Ross received the Ore-Ida Council distinguished service Silver Beaver Award in 1956 and the BSA Regional distinguished service Silver Antelope Award in 1991. In 1992 he was awarded the first Hall of Fame Award for the Ore-Ida Council. All four of Ross and Margie's sons are scouts and at the time of his death he counted 35 Eagle Scouts in his posterity - but by January 2012 that number had risen to 42. The Butler family spent many summers at BSA's Camp Billy Rice at Warm Lake, Idaho.

==Family==
Ross and Margie were active in the Church of Jesus Christ of Latter-day Saints. Ross served as a counselor in the Vale Ward bishopric from 1942 to 1950, Nyssa Stake High Councilman from 1950 to 1952, Vale Ward bishop from 1956–1961, first counselor in the Nyssa Stake Presidency from 1961 to 1973, plus many other teaching and administrative positions.

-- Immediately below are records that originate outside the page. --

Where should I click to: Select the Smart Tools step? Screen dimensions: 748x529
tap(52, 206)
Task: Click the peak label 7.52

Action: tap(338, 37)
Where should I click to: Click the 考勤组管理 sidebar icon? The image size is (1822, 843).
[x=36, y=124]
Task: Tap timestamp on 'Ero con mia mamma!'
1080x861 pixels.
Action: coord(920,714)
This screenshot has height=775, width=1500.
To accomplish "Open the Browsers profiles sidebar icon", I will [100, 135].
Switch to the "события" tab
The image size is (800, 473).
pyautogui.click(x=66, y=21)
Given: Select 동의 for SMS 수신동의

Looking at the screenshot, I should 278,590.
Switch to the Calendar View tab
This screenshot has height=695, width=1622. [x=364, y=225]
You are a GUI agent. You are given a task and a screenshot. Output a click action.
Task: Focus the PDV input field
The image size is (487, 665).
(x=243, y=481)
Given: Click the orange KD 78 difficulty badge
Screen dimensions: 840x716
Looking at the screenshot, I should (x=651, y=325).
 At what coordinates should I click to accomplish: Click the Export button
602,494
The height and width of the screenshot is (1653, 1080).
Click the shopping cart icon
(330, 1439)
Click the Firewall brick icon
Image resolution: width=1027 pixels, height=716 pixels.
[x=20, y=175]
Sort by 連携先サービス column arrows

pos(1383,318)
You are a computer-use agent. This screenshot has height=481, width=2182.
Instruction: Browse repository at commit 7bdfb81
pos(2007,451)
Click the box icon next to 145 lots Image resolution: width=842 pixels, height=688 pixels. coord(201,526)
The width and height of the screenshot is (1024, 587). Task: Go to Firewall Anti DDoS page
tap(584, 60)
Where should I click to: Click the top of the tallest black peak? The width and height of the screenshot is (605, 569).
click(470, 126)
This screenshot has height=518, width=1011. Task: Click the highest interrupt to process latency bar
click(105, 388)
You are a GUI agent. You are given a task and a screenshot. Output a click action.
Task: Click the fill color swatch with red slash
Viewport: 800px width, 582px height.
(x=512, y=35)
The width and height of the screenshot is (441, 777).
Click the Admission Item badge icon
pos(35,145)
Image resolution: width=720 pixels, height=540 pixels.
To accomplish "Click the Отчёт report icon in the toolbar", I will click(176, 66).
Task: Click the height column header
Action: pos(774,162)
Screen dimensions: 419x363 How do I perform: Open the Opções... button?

Margie served in the Nyssa Stake Relief Society Presidency and many teaching positions. In 1988 Ross and Margie served a one-year mission to Fresno, California. Ross worked in the Boise LDS Temple for the last two years of his life. Ross and Margie were interested in family history research. He was an advocate of family reunions and family organizations. Ross arranged for and worked with historian William G. Hartley to have his great grandfather John Lowe Butler and his grandfather Albert King Thurber's life stories written and published - "My Best for the Kingdom" and "Another Kind of Gold". Ross and Margie had nine children.

Margie died in May 2002 and Ross in July 2004. When Ross died, he was the last living founder of Ore-Ida Foods.